Pensando bem, o problema é ser ex. Ex-aliado, como Eduardo Campos, que foi ministro lulista e agora ousa ser ex. Renan Calheiros o ameaçou de devassa no Ministério que comandou. O que o Renan sabe que a gente não sabe? A intimidade do governo. Que, pelo jeito, é mais podre do que se pensa.

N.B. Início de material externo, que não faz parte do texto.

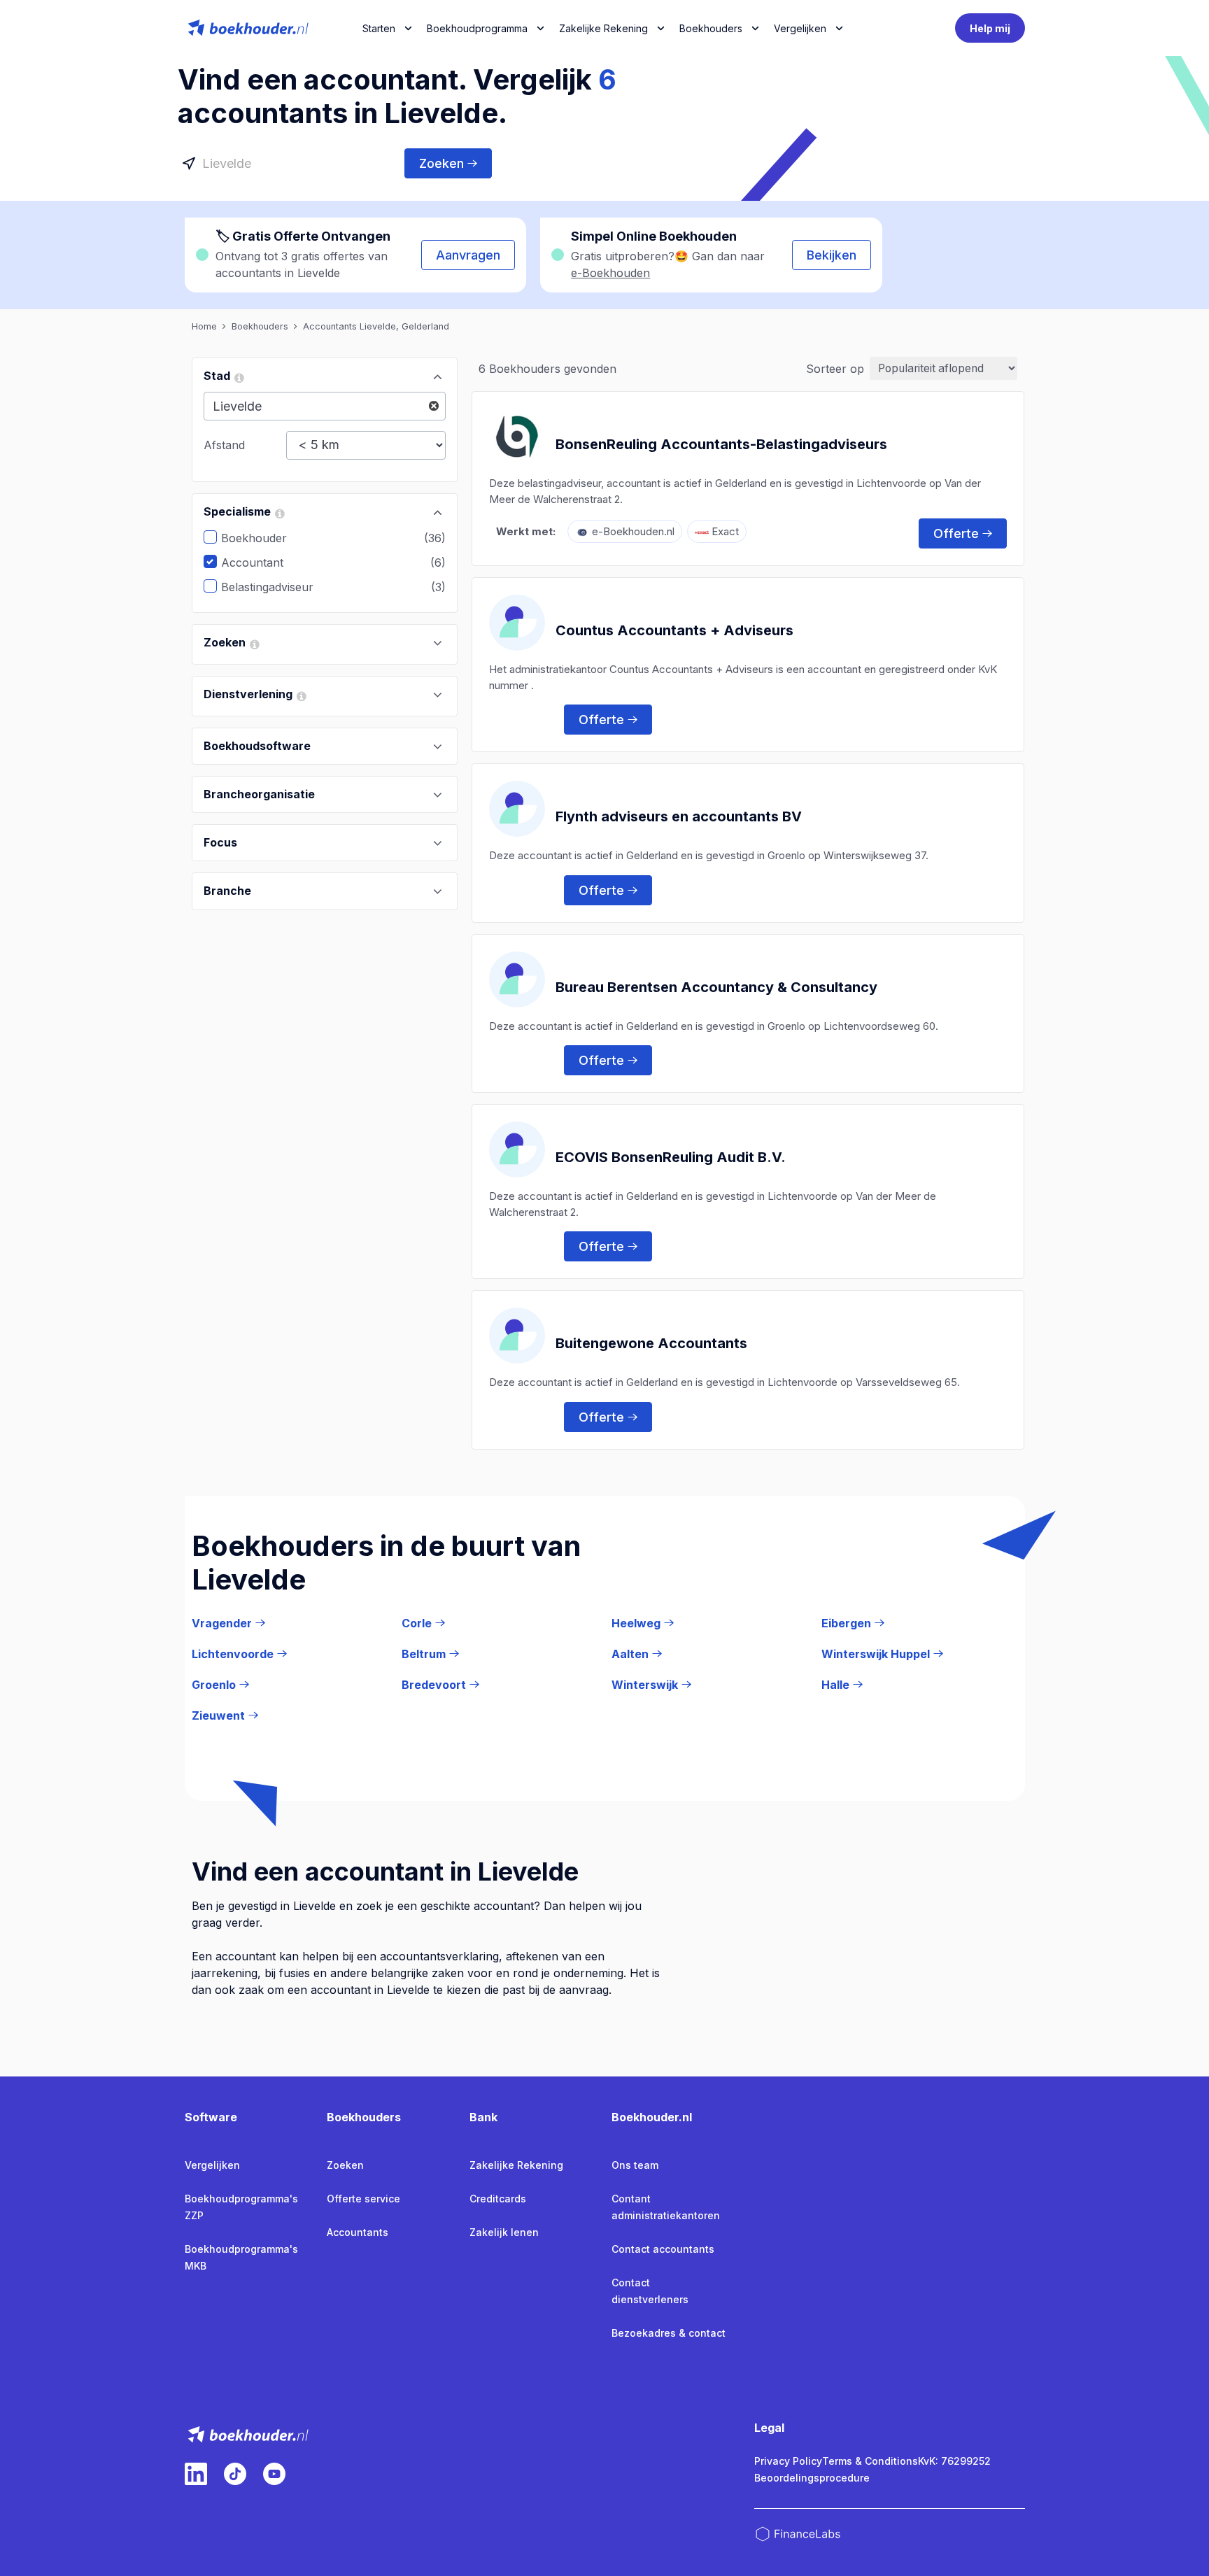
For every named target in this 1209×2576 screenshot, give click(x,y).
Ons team (634, 2165)
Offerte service (363, 2199)
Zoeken (441, 163)
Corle (417, 1623)
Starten (378, 28)
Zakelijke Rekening (603, 28)
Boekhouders (710, 28)
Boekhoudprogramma (477, 28)
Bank (483, 2117)
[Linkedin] (196, 2474)
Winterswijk (644, 1685)
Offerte (956, 533)
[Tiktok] (235, 2474)
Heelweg (635, 1623)
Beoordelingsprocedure (812, 2478)
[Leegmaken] (434, 406)
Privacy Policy (788, 2461)
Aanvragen (468, 255)
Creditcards (497, 2199)
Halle (835, 1685)
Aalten (630, 1654)
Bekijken (831, 255)
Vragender (222, 1623)
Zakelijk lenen (504, 2232)
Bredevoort (434, 1685)
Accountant (262, 562)
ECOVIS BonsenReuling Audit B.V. (671, 1157)
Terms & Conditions (870, 2461)
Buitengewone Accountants (651, 1343)
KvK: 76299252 (954, 2461)
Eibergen (846, 1623)
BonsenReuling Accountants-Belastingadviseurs (721, 444)
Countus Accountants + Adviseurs (674, 630)
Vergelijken (212, 2165)
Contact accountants (662, 2249)
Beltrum (424, 1654)
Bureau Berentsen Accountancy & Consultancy (716, 987)
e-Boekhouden (610, 273)
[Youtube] (274, 2474)
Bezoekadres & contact (668, 2333)
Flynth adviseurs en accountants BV (679, 816)
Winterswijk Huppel (875, 1654)
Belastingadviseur (277, 587)
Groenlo (214, 1685)
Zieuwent (218, 1715)
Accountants (357, 2232)
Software (211, 2117)
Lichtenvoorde (233, 1654)
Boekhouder (264, 538)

E aí vem o falso ranqueamento da ONU colocando Belém como a 23ª cidade mais violenta do planeta. Mas, rapaz! O disparate é tanto que nem precisaria conferir. Mas eu fui conferir. Bem, a ONU não fez ranqueamento (nem pode; as estatísticas dependem de registro que, em países pobres ou emergentes, são muito falhos; o relatório até tem um mapa das cidades mais populosas do mundo – do Brasil, só S. Paulo aparece – mas com mais casas em branco que números). Dos dados existentes, as capitais do Panamá e de El Salvador aparecem com as maiores taxas: 53 e 52 homicídios no ano para cada grupo de 100 mil habitantes.

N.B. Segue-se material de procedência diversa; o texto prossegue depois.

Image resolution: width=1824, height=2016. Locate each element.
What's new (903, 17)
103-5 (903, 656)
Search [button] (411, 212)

Agora eu gostaria de saber quem foi a alma penada que listou as 30 cidades brasileiras. Dei uma zapeada nas principais agências de notícias: nenhuma delas apresenta o tal ranqueamento. Vou mais adiante e descubro que o ranqueamento foi feito “pelo jornal O Globo com base em um documento do relatório”, informa Renan Truffi, no “Carta Capital”. Vou a O Globo: Marcelo Remigio é o nome do homem. Ele usou dois relatórios, um da ONU e um de uma ONG mexicana. Fez uma bela salada e serviu um fake, um engodo. Daí todo mundo reproduziu, sem citar a fonte (mau jornalismo, mas muito comum), dando uma aparência de verdade. Quero ver se O Globo se retrata, agora. Porque não tem ranqueamento e sequer base de dados completa no relatório da ONU.

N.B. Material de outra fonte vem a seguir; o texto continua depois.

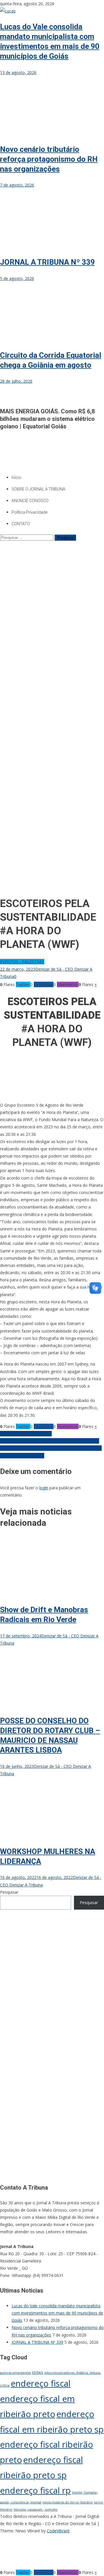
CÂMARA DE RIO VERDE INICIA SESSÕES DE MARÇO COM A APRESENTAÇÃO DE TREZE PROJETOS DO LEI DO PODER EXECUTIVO (51, 1448)
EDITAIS (37, 2373)
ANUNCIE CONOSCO (30, 500)
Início (16, 477)
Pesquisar (9, 1892)
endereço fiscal (40, 2383)
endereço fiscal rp (35, 2490)
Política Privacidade (29, 512)
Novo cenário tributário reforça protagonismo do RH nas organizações (49, 159)
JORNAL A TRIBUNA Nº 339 (47, 262)
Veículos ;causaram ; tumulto (35, 2509)
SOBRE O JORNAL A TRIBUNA (38, 489)
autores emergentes (15, 2373)
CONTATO (21, 524)
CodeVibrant (58, 2530)
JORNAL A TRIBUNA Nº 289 (26, 1433)
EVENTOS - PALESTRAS (22, 961)
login (43, 1487)
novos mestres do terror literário (67, 2502)
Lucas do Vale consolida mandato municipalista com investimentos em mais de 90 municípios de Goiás (57, 2313)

E por falar em violência: se não forem tomadas medidas enérgicas agora, por quem de direito (leia-se Justiça Militar) o motim feito pela Polícia Militar na semana passada vai ser só um ensaio geral. Certas coisas não são meigas, motim é motim e funções de Estado são inegociáveis.
Um comentário:
Parabéns Ana, pelo jornalismo sério. Eu já havia citado aqui a tal ong mexicana.